Another regular member of that annual summer party of “Vagabonds” (up until his death in 1921) was the writer and naturalist John Burroughs, who shows up as an image in the ad (the old guy with the long white beard) but is not named. Burroughs—one of the founders of the modern American conservation movement and a close friend of John Muir—would, I’m sure, be horrified to find himself involved in promoting gas-guzzling SUVs. Burroughs was preaching against fossil fuels and for solar power in all its forms in the teens of this century. PS: By the way, only ONE president took part in those camping expeditions. And that was Harding, who barely qualifies. (Burroughs was dead by the time Harding showed up. In fact, I believe Ford saw Harding as a replacement for Burroughs, whom I gather he would have preferred having along because Burroughs shared Ford’s passion for amateur ornithology, while Harding didn’t.)

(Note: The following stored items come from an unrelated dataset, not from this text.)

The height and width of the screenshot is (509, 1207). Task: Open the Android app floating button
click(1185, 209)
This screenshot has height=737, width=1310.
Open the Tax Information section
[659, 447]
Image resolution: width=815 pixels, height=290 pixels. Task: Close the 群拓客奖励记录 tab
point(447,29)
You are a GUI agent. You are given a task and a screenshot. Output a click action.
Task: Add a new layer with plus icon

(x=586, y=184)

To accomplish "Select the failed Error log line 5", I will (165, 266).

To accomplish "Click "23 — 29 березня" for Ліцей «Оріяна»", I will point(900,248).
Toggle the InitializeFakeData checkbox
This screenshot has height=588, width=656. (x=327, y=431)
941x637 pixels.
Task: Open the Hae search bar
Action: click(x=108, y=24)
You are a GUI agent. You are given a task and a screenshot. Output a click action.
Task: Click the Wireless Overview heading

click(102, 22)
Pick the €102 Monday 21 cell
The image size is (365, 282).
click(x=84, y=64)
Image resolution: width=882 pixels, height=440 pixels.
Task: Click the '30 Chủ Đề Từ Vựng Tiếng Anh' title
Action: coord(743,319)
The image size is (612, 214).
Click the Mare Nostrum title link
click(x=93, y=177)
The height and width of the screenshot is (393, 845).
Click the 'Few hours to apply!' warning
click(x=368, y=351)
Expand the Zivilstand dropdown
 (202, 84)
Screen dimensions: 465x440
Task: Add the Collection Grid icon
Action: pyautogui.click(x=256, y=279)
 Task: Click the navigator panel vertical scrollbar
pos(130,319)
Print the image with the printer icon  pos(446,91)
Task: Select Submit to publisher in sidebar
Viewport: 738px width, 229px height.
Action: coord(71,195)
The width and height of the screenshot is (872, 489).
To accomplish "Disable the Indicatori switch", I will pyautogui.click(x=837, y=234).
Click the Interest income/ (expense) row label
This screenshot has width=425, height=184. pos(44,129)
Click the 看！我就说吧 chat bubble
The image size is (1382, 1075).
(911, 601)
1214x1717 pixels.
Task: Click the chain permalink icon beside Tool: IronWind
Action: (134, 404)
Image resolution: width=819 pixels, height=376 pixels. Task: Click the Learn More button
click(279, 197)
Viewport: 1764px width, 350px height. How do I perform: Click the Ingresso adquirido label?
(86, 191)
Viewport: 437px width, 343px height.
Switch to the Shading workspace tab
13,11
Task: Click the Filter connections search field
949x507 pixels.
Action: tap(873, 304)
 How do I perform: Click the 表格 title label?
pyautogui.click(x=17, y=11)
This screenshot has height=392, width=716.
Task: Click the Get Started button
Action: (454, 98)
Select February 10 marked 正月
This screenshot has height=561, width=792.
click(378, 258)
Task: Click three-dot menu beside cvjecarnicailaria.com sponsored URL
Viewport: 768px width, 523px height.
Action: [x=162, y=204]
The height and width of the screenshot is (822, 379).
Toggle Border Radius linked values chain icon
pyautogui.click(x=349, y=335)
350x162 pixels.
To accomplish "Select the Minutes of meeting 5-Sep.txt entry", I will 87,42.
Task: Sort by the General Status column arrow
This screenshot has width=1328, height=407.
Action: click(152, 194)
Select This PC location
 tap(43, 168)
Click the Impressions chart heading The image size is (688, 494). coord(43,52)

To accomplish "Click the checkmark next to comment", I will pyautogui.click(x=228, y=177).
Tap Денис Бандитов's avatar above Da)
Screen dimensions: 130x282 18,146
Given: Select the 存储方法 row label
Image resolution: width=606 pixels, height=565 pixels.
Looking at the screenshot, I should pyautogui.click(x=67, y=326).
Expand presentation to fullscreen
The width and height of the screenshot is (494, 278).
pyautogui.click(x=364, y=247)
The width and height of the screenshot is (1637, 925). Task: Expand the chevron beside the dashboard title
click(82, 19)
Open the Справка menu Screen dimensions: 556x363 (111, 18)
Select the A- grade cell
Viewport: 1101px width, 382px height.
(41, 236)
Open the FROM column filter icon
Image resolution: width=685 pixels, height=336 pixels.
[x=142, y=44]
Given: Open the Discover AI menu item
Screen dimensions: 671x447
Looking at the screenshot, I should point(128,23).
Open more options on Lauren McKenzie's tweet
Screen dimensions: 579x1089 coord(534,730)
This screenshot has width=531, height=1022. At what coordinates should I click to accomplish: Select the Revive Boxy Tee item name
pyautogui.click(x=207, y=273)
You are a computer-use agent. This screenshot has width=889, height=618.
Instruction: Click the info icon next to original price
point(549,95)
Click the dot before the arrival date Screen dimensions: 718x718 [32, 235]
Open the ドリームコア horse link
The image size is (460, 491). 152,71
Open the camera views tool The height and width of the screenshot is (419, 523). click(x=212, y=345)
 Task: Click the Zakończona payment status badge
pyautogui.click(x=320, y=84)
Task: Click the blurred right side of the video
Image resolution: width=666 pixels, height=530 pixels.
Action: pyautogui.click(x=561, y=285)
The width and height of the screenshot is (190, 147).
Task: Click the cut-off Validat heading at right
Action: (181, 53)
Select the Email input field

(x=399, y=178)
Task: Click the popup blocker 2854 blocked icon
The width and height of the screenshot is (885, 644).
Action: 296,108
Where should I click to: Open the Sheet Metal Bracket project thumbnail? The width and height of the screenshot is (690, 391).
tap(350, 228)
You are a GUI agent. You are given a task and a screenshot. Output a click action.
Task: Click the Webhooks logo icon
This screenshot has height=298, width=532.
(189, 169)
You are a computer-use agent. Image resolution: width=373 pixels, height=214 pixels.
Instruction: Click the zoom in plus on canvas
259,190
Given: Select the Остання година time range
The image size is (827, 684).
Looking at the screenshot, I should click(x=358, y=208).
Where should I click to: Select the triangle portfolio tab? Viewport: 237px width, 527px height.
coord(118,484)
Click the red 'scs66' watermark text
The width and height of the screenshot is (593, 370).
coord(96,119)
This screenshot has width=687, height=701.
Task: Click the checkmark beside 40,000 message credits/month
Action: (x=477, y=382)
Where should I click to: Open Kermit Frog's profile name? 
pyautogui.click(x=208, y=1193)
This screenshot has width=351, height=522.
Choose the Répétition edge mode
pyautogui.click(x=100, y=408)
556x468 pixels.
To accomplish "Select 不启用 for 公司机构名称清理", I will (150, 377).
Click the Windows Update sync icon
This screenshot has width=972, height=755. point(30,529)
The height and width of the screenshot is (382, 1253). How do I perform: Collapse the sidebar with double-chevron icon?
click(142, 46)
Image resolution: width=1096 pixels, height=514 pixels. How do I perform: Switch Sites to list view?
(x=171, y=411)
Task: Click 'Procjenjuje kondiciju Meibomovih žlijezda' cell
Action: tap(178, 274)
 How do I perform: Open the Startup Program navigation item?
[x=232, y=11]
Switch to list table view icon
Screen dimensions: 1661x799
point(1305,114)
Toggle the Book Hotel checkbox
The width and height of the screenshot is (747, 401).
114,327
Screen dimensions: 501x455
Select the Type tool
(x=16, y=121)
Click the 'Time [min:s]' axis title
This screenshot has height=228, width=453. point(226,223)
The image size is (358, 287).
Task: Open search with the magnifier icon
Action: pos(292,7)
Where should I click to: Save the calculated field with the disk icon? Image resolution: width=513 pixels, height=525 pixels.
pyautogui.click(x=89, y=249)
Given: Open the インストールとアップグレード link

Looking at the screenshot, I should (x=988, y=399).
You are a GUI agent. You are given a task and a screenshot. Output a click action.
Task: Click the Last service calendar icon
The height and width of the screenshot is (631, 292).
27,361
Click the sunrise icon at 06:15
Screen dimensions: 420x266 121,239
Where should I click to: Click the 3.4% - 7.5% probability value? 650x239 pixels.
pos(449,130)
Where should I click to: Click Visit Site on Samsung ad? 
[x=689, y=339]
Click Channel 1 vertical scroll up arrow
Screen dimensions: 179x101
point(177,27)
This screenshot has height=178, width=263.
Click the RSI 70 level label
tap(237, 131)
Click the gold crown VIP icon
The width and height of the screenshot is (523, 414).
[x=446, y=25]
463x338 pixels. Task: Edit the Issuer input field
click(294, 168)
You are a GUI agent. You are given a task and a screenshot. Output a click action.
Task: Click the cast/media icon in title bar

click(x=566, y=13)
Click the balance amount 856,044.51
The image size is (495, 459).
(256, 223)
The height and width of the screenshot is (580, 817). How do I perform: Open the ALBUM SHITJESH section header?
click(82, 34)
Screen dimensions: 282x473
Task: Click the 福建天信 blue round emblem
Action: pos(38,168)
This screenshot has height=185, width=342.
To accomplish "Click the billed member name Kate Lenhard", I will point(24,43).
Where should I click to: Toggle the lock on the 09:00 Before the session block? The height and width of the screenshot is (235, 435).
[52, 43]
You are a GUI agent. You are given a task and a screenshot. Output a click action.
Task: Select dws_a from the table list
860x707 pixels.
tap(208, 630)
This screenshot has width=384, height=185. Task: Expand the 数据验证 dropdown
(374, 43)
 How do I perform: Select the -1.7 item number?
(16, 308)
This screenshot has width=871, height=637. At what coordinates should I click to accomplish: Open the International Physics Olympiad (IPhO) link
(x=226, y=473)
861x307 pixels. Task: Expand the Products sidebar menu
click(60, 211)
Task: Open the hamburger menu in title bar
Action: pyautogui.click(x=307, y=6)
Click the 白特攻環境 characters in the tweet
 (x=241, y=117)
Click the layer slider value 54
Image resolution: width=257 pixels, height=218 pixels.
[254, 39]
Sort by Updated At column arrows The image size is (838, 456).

Winners: In response to last week’s Prince trivia contest, the first correct answer came from one Michael Dewberry. The question: What Prince song contains the lyric, “That skinny motherfucker with the high voice?” Answer: “Bob George,” from The Black Album. (Other memorable lyrics include, but are not limited to: “I’ll kick your ass—twice” and “Who do I look like, baby? Yesterday’s fool?”) A flurry of right answers came within minutes of Dewberry’s, so I decided to award the valuable prize (a copy of Titans of Finance, the mysteriously obscure business comic book) to everyone who got in during the hour or two before we managed to put up an update saying we had a winner. The sub-winners: Travis Mitchell, Ryan Teague Beckwith, Tom Anderson, Timothy Danford, Justin Sovich, Monica E. Shirley, and Jimmy Guterman. Demographic analysis: Most of the winners are male. What does it mean? Also, four of the eight are in Massachusetts, and two are in San Francisco. Makes you think, eh? Comment from winner-among-winners Dewberry: “I didn’t think I’d be first. Every other indie-rocking Prince fan I know reads Moneybox. Well, the one other, I mean.” Who do I look like, Michael? Yesterday’s fool?